Forrester Research Inc. gives IT organizations three years before they’re killed off by emerging e-commerce models that put technology management directly into the hands of business managers and outside service providers.
But CIOs just don’t buy it.
Yes, they acknowledge that e-commerce is expanding wildly. But they say it’s increasing, not diminishing, companies’ reliance on in-house information technology departments.

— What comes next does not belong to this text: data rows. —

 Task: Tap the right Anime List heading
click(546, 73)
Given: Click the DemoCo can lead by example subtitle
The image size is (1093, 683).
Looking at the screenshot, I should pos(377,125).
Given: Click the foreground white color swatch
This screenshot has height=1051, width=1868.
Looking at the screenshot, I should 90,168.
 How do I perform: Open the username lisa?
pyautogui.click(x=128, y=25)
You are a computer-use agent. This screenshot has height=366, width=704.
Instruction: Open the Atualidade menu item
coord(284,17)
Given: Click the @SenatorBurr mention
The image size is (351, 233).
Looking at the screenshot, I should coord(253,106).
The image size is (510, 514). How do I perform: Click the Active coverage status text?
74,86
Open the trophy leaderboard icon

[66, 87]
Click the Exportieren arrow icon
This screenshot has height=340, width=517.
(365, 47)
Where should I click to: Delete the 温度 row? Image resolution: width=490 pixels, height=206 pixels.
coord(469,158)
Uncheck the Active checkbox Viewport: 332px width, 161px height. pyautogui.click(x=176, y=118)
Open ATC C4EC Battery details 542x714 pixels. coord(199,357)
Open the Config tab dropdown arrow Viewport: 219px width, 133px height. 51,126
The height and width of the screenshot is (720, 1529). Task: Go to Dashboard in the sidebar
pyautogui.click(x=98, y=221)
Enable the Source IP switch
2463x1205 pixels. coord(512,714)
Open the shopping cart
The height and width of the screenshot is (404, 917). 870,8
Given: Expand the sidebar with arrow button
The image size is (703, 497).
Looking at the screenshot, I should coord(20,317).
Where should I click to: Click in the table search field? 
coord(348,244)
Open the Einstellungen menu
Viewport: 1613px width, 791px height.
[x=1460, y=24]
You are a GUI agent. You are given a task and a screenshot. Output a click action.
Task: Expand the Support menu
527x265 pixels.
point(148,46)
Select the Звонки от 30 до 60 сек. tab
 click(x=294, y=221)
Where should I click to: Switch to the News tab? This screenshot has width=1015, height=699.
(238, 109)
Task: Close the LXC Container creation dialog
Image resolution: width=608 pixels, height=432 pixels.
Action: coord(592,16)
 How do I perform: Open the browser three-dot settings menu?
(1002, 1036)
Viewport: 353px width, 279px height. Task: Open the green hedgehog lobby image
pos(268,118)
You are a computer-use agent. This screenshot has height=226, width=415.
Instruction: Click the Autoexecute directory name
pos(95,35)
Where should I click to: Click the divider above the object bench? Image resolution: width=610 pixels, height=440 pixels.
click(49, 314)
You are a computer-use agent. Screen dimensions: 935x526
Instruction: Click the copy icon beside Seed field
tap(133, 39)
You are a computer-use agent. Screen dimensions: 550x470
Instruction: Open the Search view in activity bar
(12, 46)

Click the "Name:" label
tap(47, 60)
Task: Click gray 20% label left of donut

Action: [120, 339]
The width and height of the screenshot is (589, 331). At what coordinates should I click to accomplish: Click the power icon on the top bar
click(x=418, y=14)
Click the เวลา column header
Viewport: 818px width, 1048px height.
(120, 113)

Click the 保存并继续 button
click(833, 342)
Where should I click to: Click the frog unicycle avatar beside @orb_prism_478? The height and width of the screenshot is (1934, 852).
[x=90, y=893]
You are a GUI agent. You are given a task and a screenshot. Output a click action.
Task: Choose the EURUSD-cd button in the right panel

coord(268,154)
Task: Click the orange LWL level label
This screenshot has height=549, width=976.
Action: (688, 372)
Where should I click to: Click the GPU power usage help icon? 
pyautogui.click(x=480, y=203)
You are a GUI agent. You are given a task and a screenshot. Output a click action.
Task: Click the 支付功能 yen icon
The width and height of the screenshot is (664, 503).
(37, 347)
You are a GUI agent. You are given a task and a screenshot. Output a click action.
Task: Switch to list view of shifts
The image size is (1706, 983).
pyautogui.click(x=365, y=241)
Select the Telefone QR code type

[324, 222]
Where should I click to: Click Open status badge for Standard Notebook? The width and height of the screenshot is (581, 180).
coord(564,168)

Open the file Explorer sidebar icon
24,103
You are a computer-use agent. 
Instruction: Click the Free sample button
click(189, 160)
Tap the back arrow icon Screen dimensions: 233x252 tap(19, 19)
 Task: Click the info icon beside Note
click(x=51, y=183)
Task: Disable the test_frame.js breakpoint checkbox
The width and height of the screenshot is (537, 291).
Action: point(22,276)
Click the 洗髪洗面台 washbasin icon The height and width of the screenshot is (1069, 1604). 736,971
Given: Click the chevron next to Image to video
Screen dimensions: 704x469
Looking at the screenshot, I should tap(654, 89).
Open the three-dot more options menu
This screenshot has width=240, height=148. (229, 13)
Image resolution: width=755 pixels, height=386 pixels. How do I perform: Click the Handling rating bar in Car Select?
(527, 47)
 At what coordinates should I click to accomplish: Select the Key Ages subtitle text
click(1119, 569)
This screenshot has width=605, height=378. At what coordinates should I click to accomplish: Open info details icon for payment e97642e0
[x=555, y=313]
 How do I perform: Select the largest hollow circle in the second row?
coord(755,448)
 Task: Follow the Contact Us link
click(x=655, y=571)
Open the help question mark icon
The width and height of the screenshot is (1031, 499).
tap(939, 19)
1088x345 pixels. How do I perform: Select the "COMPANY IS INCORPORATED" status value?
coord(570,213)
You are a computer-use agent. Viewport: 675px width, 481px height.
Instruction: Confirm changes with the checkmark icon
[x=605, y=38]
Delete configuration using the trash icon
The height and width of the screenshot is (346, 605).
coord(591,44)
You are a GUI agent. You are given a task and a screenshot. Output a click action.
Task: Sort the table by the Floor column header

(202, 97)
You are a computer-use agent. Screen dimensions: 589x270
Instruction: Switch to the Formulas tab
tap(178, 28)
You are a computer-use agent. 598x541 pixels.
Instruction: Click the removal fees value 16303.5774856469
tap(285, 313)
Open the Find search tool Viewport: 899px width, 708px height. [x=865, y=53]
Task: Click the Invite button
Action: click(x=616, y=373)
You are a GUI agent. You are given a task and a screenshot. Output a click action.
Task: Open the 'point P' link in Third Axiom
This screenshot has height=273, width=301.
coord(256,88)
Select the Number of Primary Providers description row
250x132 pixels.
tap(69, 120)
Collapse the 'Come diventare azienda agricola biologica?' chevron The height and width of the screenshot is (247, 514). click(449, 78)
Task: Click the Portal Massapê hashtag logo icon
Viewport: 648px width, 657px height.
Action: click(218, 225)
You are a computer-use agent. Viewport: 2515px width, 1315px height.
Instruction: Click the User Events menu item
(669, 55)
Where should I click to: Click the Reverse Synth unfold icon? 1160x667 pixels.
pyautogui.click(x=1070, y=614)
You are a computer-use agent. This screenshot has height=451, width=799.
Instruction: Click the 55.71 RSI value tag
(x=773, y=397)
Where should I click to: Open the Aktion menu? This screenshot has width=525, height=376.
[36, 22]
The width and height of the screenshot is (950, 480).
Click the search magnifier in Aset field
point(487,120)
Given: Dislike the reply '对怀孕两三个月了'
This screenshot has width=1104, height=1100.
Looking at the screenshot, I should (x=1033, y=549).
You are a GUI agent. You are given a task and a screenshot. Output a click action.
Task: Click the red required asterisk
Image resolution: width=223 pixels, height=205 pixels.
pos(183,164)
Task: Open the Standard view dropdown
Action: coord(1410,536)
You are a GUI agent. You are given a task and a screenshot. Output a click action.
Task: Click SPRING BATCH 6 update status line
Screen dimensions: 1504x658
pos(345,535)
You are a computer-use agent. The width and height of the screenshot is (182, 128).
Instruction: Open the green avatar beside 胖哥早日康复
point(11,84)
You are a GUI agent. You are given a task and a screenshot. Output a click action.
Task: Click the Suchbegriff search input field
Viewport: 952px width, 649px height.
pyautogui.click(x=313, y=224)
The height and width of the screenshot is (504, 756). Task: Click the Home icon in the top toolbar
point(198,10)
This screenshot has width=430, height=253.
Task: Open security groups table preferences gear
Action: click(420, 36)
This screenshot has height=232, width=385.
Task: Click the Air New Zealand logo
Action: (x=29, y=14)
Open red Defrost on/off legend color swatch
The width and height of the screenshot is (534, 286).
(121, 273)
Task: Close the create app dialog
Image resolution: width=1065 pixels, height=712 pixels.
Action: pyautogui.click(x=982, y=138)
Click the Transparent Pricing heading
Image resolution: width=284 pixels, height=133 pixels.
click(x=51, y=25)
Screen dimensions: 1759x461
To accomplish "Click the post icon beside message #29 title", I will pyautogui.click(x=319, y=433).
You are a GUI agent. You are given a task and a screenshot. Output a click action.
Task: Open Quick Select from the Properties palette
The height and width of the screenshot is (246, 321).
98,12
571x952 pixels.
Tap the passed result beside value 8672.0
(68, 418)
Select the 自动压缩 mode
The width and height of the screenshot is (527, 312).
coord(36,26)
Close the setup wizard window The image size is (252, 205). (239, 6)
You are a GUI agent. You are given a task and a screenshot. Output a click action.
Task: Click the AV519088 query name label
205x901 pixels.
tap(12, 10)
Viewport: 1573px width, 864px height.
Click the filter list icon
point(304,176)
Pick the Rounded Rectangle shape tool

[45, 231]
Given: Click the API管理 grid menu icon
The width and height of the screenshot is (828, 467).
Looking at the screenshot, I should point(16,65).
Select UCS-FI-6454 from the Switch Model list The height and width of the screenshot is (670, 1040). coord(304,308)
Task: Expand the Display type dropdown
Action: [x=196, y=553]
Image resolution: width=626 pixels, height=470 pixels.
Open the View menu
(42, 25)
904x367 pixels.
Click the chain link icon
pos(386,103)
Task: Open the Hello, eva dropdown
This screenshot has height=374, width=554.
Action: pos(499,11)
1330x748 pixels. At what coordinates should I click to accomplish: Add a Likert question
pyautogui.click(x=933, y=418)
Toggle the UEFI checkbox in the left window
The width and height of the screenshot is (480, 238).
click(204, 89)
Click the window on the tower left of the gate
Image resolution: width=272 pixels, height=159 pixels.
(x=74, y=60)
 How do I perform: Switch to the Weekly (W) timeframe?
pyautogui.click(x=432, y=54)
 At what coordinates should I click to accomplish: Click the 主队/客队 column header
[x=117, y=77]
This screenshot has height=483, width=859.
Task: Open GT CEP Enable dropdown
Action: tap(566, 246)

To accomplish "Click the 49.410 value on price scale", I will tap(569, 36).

J.R. Simplot Co. in Boise, Idaho is a prime example. The US$3.2 billion food company’s 135-person IT group is developing PlanetAg, a new Internet-based marketplace.
Due to launch next month, Simplot will use PlanetAg to sell agricultural products on-line along with complementary goods and services from other companies, said CIO Ray Sasso.
“When you give people on-line access to products and services, they need access to the status of orders, approvals and other things in the back office. That makes the really big challenge data management, and that can’t be done by anybody but us, and that’s just the ugly truth.”
Similarly, it’s the 100-person IT group at Ryder TRS Inc. in Denver that built and now maintains a business-to-business Internet-based “mini exchange” for the 1,000 independent vendors that do maintenance on Ryder’s trucks.
“That application was an IT initiative, and it was driven by IT as opposed to anyone else,” said CIO Puneet Bhasin.
At Ryder, “IT is still very involved in application development – not just for legacy applications but for Web-based applications,” Bhasin said.
In stark contrast, in a report released last week titled The Death of IT, Forrester foresees an “explosion” in outsourcing to so-called “e-business networks – interdependent firms that link (companies’) business processes in real time over the Internet.”
Additionally, Forrester forecasts that growing electronic businesses will increasingly disperse technology and its management from traditional IT departments to various business functions, such as procurement or distribution. As a result, “the IT organization as we know it will disappear,” according to Forrester analyst Bobby Cameron, who wrote the report.
As for current CIOs, the “enlightened” ones – about 10 to 15 per cent – will move up the corporate ladder into such roles as chief operating officer or president. But for the majority of reactive CIOs, “their future is with working with outsourcers,” Cameron said.
“I don’t see that happening at all,” said Brian Kilcourse, CIO at Long’s Drug Stores Inc. in Walnut Creek, Calif.
Instead, Kilcourse said, IT departments may focus more on infrastructure to support increasingly dispersed and far-flung information exchanges. They will also dismantle groups organized around specific technologies or stovepipe systems, such as mainframe or PC groups and retail systems or pharmacy systems groups.
“But at Long’s, there continues to be a strong demand for strategic information systems,” Kilcourse said. By definition, he said, that usually means proprietary, in-house technology because “if someone else can buy the same thing, it can’t be very strategic.”
Forrester’s Cameron said he isn’t surprised by the CIOs’ rejection of his findings. “Most CIOs I talked to don’t see themselves going away,” he said. On the other hand, their chief financial officers do see them disappearing, he said.
Cameron said other research surveys conducted by Forrester also point to a declining role for IT groups. Still, many CIOs appear to be either unaware or in denial about their shrinking role, he said.
For example, in one recent survey of about 40 companies, CIOs reported that about 60 per cent of all spending on e-commerce came out of the IT budget. “Then we turned to e-commerce vice-presidents at the same companies and asked what percentage of their technology spending comes out of the IT budget,” Cameron said. Their answer: five to six per cent.
“Right now, IT is a stovepipe. It owns everything technical,” Cameron said. “What I’m pointing out is we’ll move to a point where accountability for technology will be with the (business) process team.”